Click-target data

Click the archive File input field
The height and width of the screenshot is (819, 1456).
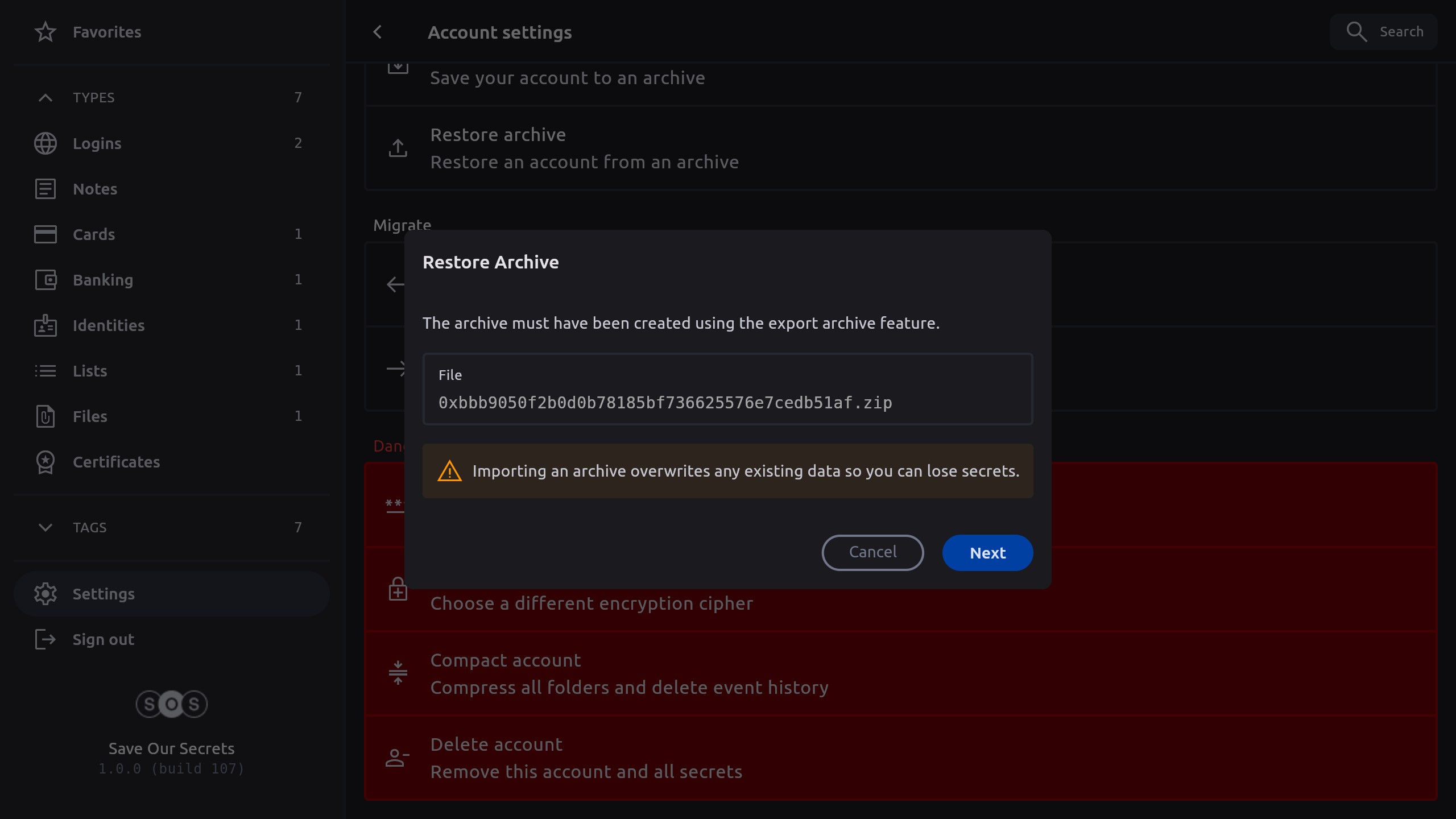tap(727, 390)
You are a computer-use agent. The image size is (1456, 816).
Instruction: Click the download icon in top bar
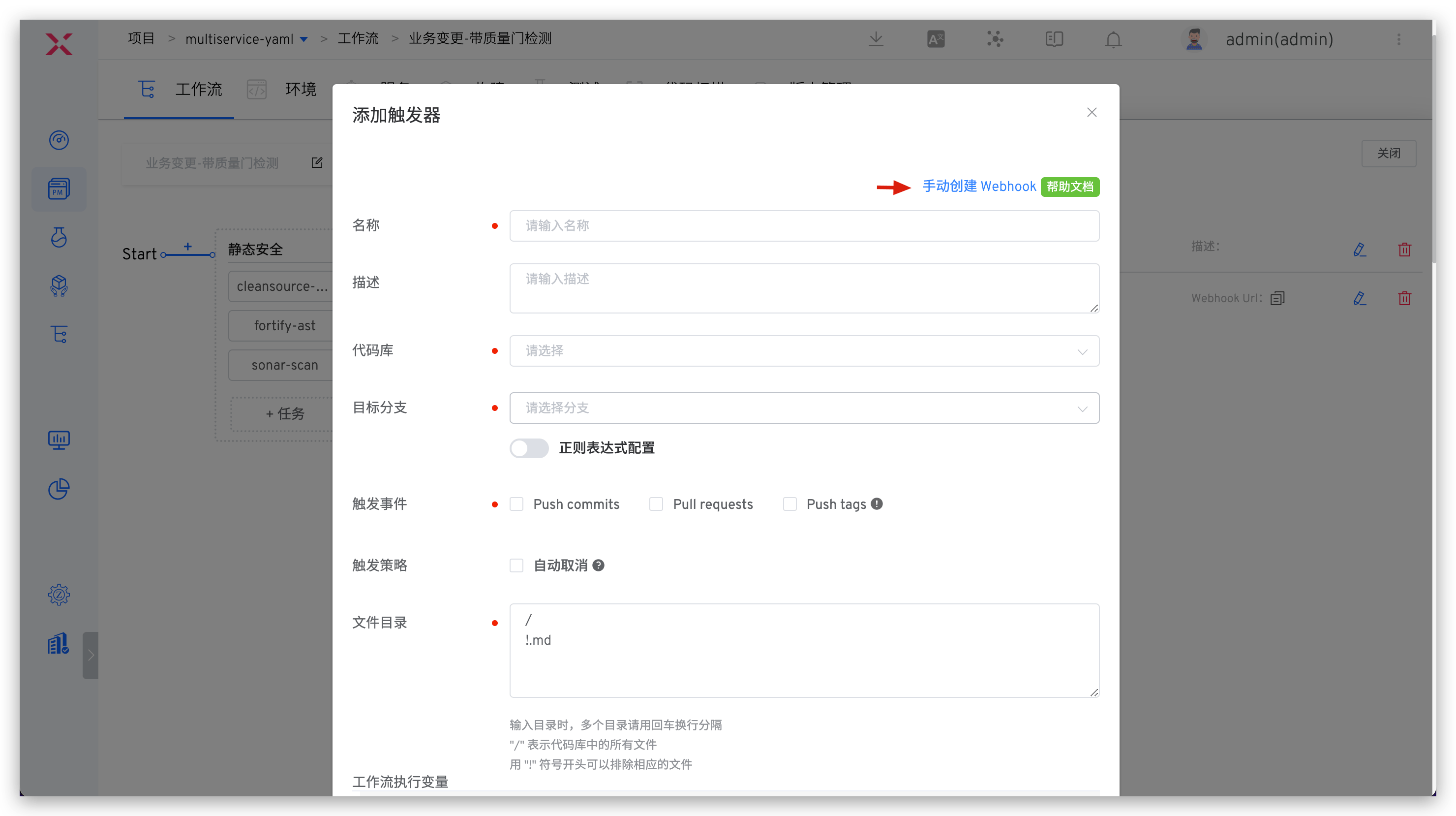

To be done
Rewrite the listing with every "Click" renamed to "Select" and nothing else altered. Omit the pictures from your answer.

Result of the exercise
Select the archive File input field
The height and width of the screenshot is (819, 1456).
tap(727, 390)
You are a computer-use agent. The image size is (1456, 816).
Instruction: Select the download icon in top bar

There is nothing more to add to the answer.